The median age of COVID-19 patients was 44.0 years, with an equal distribution of men and women. Seventeen of the 19 COVID-19 patients (89.5%) had a clear epidemiological history, including close contact with family members who were infected with SARS-CoV-2. The incubation period ranged from 2 to 10 days, with a median of 6.0 days. Most patients (89.5%) had mild to moderate disease severity, while two were classified as severe cases with pulse oxygen saturation (SpO2) ≤93% on presentation. No critical cases were identified.
On admission, 89.5% of COVID-19 patients presented with fever, with a mean body temperature of 37.8°C. Common symptoms included cough (36.8%), expectoration (31.6%), fatigue (52.6%), and headache or dizziness (36.8%). Other symptoms included shortness of breath, myalgia or arthralgia, sore throat, nasal symptoms, and diarrhea. Compared to non-COVID-19 patients, a significantly higher proportion of COVID-19 patients had a clear epidemiological history (89.5% vs. 32.8%, P < 0.001). Clinical symptoms were similar between the two groups, except for cough, which was more prevalent in non-COVID-19 patients (79.1% vs. 36.8%, P < 0.001).
Blood tests revealed that 42.1% of COVID-19 patients had decreased lymphocyte counts, while more than 80% had normal white blood cell (WBC) and neutrophil counts. Compared to non-COVID-19 patients, COVID-19 patients had significantly lower total WBC counts (5.30 ± 1.48 × 10^9/L vs. 7.21 ± 2.94 × 10^9/L, P < 0.001) and neutrophil counts (3.10 × 10^9/L vs. 4.45 × 10^9/L, P = 0.006).

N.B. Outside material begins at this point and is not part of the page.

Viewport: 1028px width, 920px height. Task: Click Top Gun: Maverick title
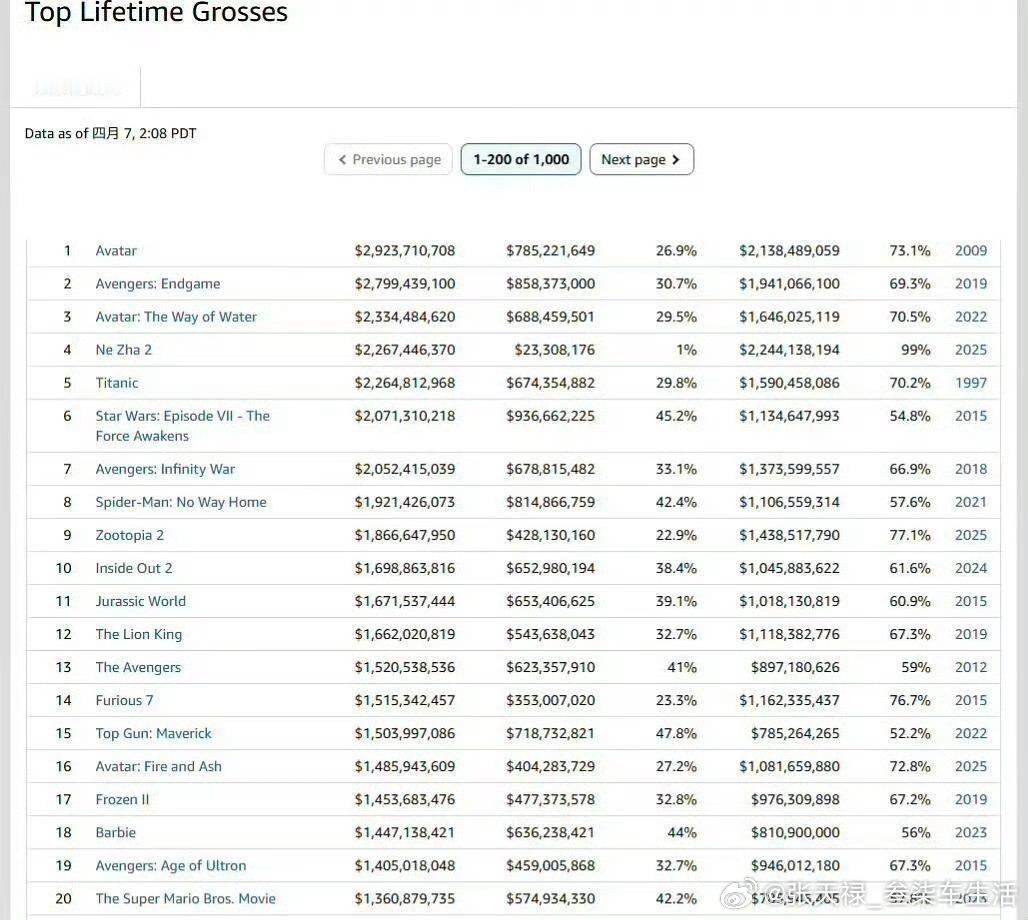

Leukocytosis and neutrophilia were more common in non-COVID-19 patients, with 20.9% and 31.3% showing increased WBC and neutrophil counts, respectively, compared to 0.0% and 5.3% in COVID-19 patients.
CT findings showed that COVID-19 patients were more likely to have multi-lobe involvement, with 50.0% having lesions in 4–5 lobes compared to 16.4% in non-COVID-19 patients (P = 0.009). In COVID-19 patients, lung lesions were predominantly peripheral or sub-pleural in distribution (77.8%), while severe cases exhibited diffuse lesions (22.2%). In contrast, 34.3% of non-COVID-19 patients showed airway-dominant lesions, and only 4.5% had diffuse distribution. The patterns of lesions, including ground-glass opacity (GGO), consolidation, or mixed GGO and consolidation, did not differ significantly between the two groups. However, centrilobular nodules were observed exclusively in non-COVID-19 patients.

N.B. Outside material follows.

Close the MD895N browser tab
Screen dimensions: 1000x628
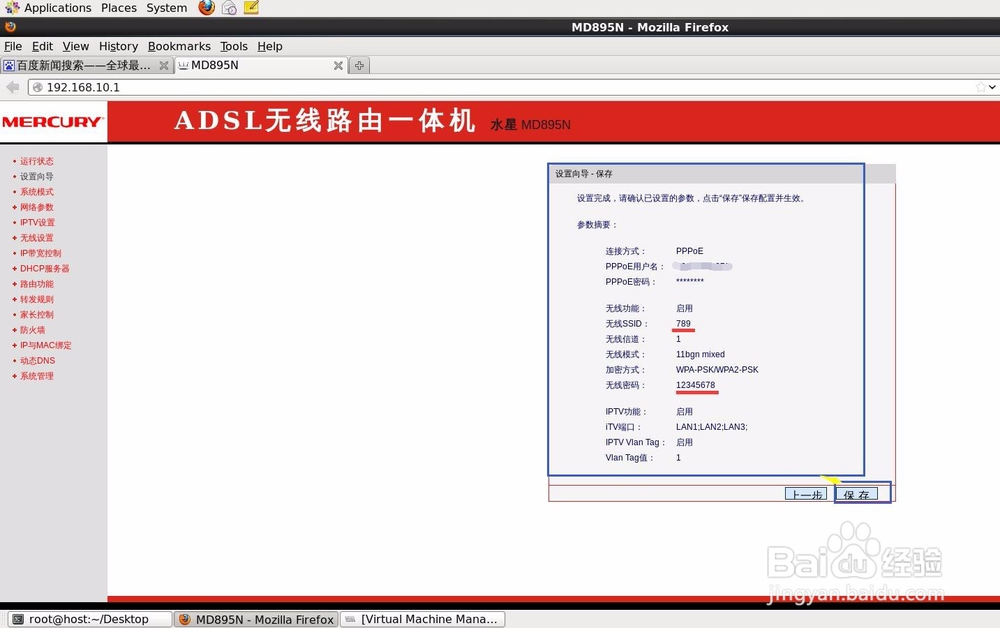339,64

The study highlighted the importance of epidemiological history in identifying suspected COVID-19 cases. Over 90% of COVID-19 patients had clear epidemiological evidence, compared to only about 30% of non-COVID-19 patients. In the early phase of the study, most cases were imported from Wuhan or other cities in Hubei Province, while later cases were linked to family clusters. Lower blood WBC and neutrophil counts were useful in differentiating COVID-19 from pneumonias caused by other etiologies. Persistent lymphopenia was noted as a predictor of severe COVID-19 cases.

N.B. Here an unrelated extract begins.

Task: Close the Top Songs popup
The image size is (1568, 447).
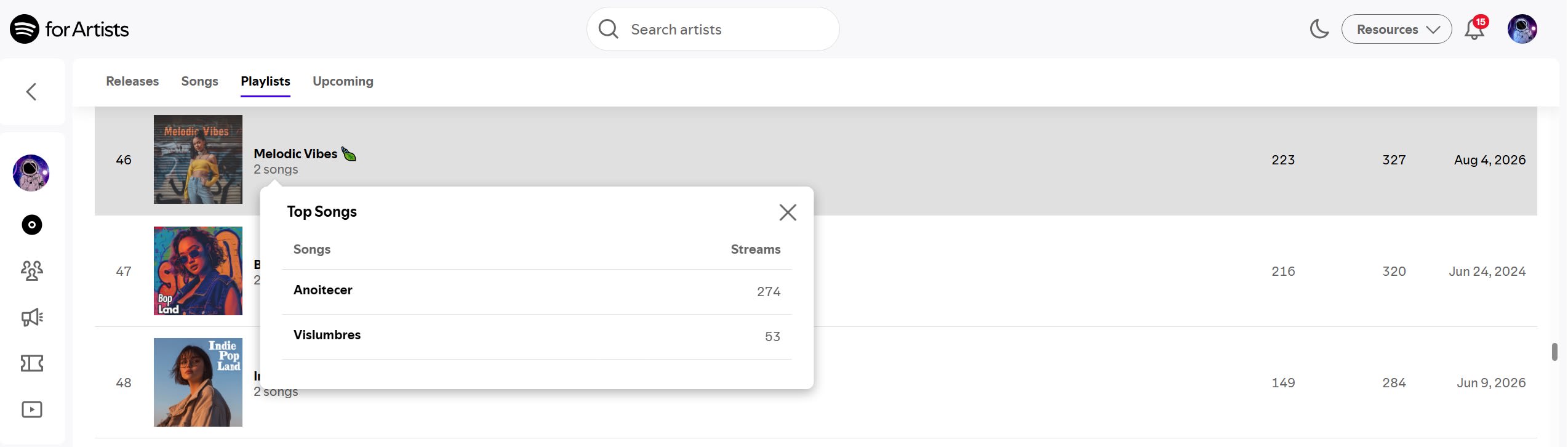Action: coord(788,212)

In conclusion, this study provided valuable insights into the differential diagnosis of COVID-19 in a fever clinic setting. Epidemiological history, clinical symptoms, and laboratory and radiological findings were critical in distinguishing COVID-19 from other pneumonias. Lower WBC and neutrophil counts, along with multi-lobe involvement on CT scans, were key indicators of COVID-19. These findings contribute to the clinical management of respiratory infections in fever clinics, particularly during the early stages of an emerging epidemic. However, the study’s limitations, including its single-center design and small sample size, underscore the need for larger, multicenter studies to further validate these findings.